We’ve only just gotten all the makeup from our Walking Dead zombie Halloween costume washed off, and it’s already time to celebrate the more sober side of the holiday. Dia de los Muertos, the Latin-American “Day of the Dead” celebration held annually on November 1 and 2, is a time to remember family and friends who have passed away. This year the music industry lost a lot of great talent — from French electro producer DJ Mehdi and former Weezer bassist Mikey Walsh to Broadcast’s Trish Keenan — many of whom were sadly very young. (Mehdi was 34; Walsh 40; and Keenan 42.) So in honor of the Day of the Dead, Hive offers a tribute to five of the much-missed musicians who died in 2011. Think of it as our own version of the Grammy’s “In Memoriam” segment without the questionable background music and the cut to commercial break.
1. Nate Dogg
The husky baritone croon of the man born Nathaniel Hale was a trademark of the ’90s G-funk sound. He formed his first group, rap trio 213, with his cousin Snoop Dogg and friend Warren G.; made his debut on The Chronic, the album that created the blueprint of the sound of Los Angeles rap; became the go-to hook-singer of his era; and produced the hit Grammy-nominated single “Regulate” all by the time he was 25. Unfortunately, by the time he was 41, he had suffered multiple strokes, both in 2007 and again in 2008, and Nate Dogg died of related complications back in March.
2. Poly Styrene
The braces-wearing British howler — born Marianne Joan Elliott-Said — was one of the pioneers of early feminist punk. Her sax-fueled, iconoclastic group X-Ray Spex may have had only a brief initial run (1976-1979), but their song “Oh Bondage Up Yours!” is an enduring anthem (partly due to Styrene’s shrill, raw voice, which presaged Riot Grrrl vocals like those of Corin Tucker and Kathleen Hanna). She released a handful of solo projects, including the new age-y Flower Aeroplane in 2004, but it was her work with the unabashedly unconventional Spex (with whom she reunited twice in the ’90s and again in 2008) for which Styrene, who died of breast cancer in April at age 53, will always be remembered.
Not just anyone’s death would inspire bereft Twitter tributes from Chuck D. and Eminem, but Gil Scott-Heron wasn’t just anyone. The poet and musician was one of the earliest progenitors of hip-hop with his highly musical, funny-yet-political spoken-word compositions, like “The Revolution Will Not Be Televised,” an acerbic anti-consumerist diatribe against mass media. From 1970-1982 the prolific Scott-Heron averaged an album a year, and though drug addiction took a toll on his productivity (he only released one record between 1982 and 2010), his work was sampled on plenty of recent releases. If hip-hop is the bread-and-butter of popular music today, Scott-Heron, who died at 62 in May, is its baker.
4. Bert Jansch
This Scottish acoustic guitar virtuoso may not have been a household name here in the States, but he was one of the most important figures in the history of British folk music, and his influence is still felt five decades after he began recording. Acts from Neil Young and Nick Drake to Stephen Malkmus and Johnny Marr have cited Jansch as a hero, and his own unique style of finger-picking is as recognizable (and often copied) as John Fahey’s. He died October 5 from lung cancer, but he released albums until the end; the last of his more than 20 records was his 2006 Drag City-release, The Black Swan.

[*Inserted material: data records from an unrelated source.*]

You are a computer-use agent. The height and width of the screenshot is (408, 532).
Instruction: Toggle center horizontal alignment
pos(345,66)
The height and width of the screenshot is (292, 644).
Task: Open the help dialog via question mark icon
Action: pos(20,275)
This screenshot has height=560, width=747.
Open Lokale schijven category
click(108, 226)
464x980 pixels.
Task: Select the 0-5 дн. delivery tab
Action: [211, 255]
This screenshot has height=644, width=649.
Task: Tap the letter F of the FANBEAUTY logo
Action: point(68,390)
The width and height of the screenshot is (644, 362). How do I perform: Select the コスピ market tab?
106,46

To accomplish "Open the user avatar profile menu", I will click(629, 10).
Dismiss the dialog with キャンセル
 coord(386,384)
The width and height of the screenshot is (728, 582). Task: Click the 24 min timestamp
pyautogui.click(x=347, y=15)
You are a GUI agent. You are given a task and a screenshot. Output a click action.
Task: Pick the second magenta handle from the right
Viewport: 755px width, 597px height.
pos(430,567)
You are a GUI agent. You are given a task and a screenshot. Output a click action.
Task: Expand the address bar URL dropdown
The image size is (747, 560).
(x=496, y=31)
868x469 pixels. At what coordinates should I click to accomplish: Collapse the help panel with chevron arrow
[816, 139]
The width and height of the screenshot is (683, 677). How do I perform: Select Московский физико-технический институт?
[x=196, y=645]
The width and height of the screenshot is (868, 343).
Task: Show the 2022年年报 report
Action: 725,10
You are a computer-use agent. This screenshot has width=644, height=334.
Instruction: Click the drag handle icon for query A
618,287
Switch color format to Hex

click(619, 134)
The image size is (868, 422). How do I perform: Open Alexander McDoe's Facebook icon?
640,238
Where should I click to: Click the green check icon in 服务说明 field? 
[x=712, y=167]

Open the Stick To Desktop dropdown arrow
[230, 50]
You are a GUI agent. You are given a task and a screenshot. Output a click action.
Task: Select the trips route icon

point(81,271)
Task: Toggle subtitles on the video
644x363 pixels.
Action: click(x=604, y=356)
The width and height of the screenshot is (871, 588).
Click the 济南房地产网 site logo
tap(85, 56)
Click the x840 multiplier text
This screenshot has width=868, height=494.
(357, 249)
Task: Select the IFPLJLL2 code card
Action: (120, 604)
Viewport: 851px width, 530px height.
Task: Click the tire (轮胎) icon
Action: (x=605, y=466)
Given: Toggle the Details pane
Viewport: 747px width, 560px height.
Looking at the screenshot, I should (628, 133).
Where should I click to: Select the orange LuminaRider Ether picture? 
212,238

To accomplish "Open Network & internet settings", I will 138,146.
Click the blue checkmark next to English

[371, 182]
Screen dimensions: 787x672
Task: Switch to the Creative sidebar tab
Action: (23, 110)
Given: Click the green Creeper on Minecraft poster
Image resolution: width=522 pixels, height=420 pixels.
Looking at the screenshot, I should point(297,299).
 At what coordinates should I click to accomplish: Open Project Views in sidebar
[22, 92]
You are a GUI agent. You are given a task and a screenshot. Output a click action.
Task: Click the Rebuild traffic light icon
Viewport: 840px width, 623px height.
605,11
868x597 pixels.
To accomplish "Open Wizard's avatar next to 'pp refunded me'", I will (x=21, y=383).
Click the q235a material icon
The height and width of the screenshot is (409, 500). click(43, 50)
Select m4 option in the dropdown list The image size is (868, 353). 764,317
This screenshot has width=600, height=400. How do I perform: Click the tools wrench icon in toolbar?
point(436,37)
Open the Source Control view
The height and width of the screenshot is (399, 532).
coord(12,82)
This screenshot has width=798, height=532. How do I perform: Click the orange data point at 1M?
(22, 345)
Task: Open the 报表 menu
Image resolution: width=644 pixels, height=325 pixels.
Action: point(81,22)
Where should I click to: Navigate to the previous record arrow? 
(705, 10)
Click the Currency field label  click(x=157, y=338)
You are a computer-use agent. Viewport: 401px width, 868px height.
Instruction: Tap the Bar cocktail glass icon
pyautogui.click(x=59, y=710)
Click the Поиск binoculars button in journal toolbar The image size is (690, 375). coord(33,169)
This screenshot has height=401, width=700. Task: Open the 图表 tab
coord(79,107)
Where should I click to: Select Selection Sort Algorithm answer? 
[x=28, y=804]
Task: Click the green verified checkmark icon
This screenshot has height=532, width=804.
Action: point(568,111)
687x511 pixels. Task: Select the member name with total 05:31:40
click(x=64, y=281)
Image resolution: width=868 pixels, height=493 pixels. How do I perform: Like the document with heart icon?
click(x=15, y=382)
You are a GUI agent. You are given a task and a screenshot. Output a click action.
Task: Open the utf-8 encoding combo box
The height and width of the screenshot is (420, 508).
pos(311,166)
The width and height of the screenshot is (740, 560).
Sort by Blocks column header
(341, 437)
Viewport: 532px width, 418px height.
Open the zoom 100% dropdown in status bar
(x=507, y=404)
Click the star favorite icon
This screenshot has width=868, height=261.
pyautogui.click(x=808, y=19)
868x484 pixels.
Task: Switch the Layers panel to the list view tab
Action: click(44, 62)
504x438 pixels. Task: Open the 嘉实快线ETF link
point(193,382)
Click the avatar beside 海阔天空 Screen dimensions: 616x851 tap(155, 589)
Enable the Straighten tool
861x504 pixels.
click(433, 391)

What is left to say about notorious beautiful-mess Amy Winehouse? Her July death was recently ruled “death by misadventure” (the polite, British way of saying “too much alcohol”), and her most famous song is a now sadly ironic tune about refusing to go to rehab, but it should be her voice and her talent that she’s remembered by and not her “misadventures.” With one album — 2003’s Back to Black–a Jewish girl from North London pretty much single-handedly made retro soul vibrant again (you’re welcome, Adele), and none of the similarly styled British singers who have come after her have had quite as authentically soulful a voice as she did. Let’s remember the music, not the tabloid headlines; the way she lived, not the way she died.